His accent was pure California, vowels stretched a bit longer than a Midwesterner’s.
“I want to show you something,” I said. I unzipped the tote bag, flipped through the other pages I’d picked up, and withdrew the fMRI printouts. I held them out to him. “I’d like you to look at these.”
“I’m sorry, I really don’t have time. I have to meet someone . . .”
I stood there, holding them out to him. Finally he took them. He looked at the first one, shuffled it to the back, looked at the next one.
“Where did these come from?” he said intently. He studied the first scan again.
“Me.”
He looked up, his expression guarded.
“I’ve been following your work,” I said. “What you noticed about activity in the temporal lobe—you see it there?”
“I see something.” He flipped a page, tilted his head. “But even if I take these scans as valid—which I would not—they could mean almost anything. You could have been experiencing fond memories of your birthday, or simply contemplating a new haircut.” He handed the pages back to me, but his voice was kinder. “I know these scans might be alarming to the layman, but heightened activity in the temporal lobe by no means suggests that you were possessed while getting your MRI.”
My cheeks flushed in embarrassment. “I’m not—” I breathed in. “I don’t know how to put this. I’m possessed now. I can feel . . . I can sense this presence inside me. I know that it just feels this way, that it’s just a subjective sensation that could be a symptom of the disorder, but—” I smiled tightly. “It’s just that I feel like I’ve trapped this thing in there.”
I had to give him credit; he didn’t immediately dismiss me. What I was saying was impossible—no one that I’d ever heard of walked around saying that they’re possessed.
But he thought for a moment, and then said, “What would you have me do about this?”
“I was thinking. If your theory is correct—” I almost ran into a Jurassic-size potted plant, and stepped around it. “If this section of the brain is responsible for possession, then if we disable that section—”
“Disable? How?”
I looked at him. He lifted his hand. “No. No.” He turned and started down the hallway, the laces of one shoe whipping along the floor. I hurried after him.

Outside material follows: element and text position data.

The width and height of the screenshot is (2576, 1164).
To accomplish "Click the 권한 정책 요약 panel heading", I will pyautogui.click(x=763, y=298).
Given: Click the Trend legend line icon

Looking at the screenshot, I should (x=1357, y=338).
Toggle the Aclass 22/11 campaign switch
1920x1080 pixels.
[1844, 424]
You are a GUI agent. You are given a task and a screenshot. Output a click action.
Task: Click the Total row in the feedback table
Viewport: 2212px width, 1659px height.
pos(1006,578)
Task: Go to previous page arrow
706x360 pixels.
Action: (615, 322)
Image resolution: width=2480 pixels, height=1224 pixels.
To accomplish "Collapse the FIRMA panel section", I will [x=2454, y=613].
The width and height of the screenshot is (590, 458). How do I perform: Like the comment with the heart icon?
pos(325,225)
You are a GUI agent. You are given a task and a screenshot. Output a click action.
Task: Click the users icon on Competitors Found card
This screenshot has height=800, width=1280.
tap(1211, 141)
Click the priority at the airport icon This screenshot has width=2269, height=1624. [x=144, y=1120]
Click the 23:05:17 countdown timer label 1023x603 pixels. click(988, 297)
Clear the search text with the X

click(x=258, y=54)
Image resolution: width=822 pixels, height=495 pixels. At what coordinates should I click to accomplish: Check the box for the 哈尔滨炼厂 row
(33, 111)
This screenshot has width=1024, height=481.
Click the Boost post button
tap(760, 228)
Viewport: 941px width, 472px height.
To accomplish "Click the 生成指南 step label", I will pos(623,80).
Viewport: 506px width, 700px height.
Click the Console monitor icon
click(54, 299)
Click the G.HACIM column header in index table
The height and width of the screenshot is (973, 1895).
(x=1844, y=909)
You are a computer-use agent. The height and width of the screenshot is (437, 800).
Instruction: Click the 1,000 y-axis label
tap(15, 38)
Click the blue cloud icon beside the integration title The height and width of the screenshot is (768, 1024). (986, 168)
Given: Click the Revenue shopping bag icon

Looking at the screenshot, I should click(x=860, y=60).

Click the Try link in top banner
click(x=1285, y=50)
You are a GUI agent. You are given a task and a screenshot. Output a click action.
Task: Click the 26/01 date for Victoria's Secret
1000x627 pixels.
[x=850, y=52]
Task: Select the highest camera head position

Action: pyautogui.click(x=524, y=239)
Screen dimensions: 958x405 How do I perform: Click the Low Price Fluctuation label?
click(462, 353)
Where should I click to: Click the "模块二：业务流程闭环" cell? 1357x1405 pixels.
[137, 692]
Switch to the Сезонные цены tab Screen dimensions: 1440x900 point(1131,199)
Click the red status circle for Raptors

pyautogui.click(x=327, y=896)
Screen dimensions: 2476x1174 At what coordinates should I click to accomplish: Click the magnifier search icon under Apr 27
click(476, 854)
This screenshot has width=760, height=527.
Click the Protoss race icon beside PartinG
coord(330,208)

“At least consider it, Doctor. There are similar operations being done for tumor victims.”
“You don’t have a tumor! I can’t just cut into your brain based on a theory. It’s not even a theory, it’s a hypothesis, and an unproven one at that. Maybe, years from now, there will be some surgical option—”
“So you have thought about it.”
He stopped in front of a door. He seemed genuinely angry now.
“Young man. No one would do what you’re asking, no respectable doctor. You’re grasping at straws.”
I shoved the papers back into his hands. “Please, just look at them. Maybe we’re not talking about surgery; maybe there’s some chemical way to—I don’t know, interrupt the process.”
He shook his head, fishing in his pocket for a key card. “Even if I believed you, there is no way to do what you’re asking.”
“I’m not making this up. Just look at them. My name’s on there, and I wrote down a couple phone numbers where I can be reached.”